In that example, the banks wouldn't compensate people if their payment system wa...

acdha · 2024-07-22T11:26:57 1721647617

> Do they have tests for what happens when pieces of their systems or infrastructure go down? Did they ever do a disaster recovery drill?

Yes, but this forced them to run the worst DR routine short of Microsoft going rogue. The scale of the testing problem is orders of magnitude larger on one side: people trusted them to be minimally competent and they just weren’t.

giantg2 · 2024-07-23T01:52:27 1721699547

Not going to lie, you sound like you've never made any mistakes ever. The problematic culture is on both sides. Anyone who works in infrastructure, SCCM packaging, or data centers knows you roll out updates to a isolated set of machines to test it first. Trust no one. If they really relied on them that much, they should have penalties in their contracts. If not, that would be an example of not being minimally competent - any enterprise sourcing team would look into this.

acdha · 2024-07-24T12:11:39 1721823099

Nobody does much in ops without making mistakes.
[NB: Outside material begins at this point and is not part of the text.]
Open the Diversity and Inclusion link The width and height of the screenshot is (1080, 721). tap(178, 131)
I’ve done all of the roles you mentioned and learned from mistakes and oversights, which is why I know that you should start by looking at what you assume is available in each scenario. For example, I’ve twice seen prolonged outages in a data center due to failures in the power distribution equipment when doing a failover test – the physical plant guys had checked the UPS/battery systems but didn’t think about what would happen if that component failed and then learned that spare parts were out of stock in Southern California and the manufacturer had to put someone on the plane from Colorado, which meant we had to roll the failover to another data center. All of us had technically known that the redundant hardware didn’t mean n=2 parts could fail simultaneously but had incorrectly assumed the odds of a correlated failure were much lower or that the vendor a couple miles away would be able to fix a failed unit.
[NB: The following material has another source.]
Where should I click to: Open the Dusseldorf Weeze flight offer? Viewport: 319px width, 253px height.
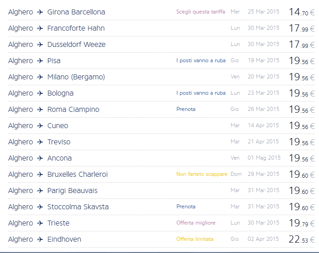[x=76, y=45]
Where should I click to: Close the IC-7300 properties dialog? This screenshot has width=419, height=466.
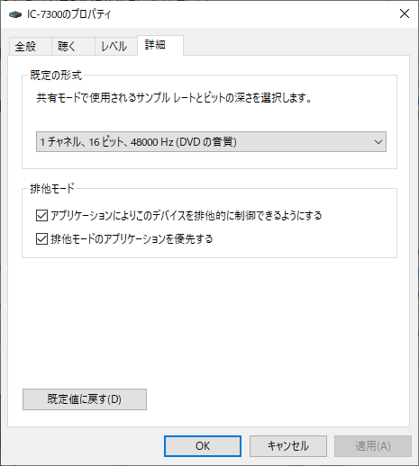[405, 13]
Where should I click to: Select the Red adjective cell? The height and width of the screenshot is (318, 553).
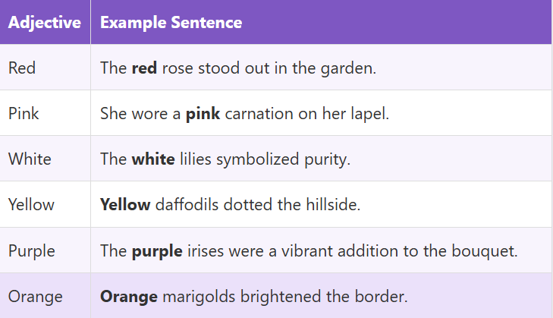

I mention that last because that’s what happened to a lot of people here. They had DR plans assuming that they had their management infrastructure or could quickly bring it back online, but then they had things like CrowdStrike taking out the servers holding BitLocker recovery keys and other critical infrastructure. One of the under-appreciated outcomes from the general push to secure things has been that a lot of systems are now less robust because they depend on a few security critical components with no easy path to recovery if those fail. Full disk encryption is great from the perspective of data loss but it also means key management is mission critical in a way senior management probably wasn’t fully appreciative of when setting funding plans.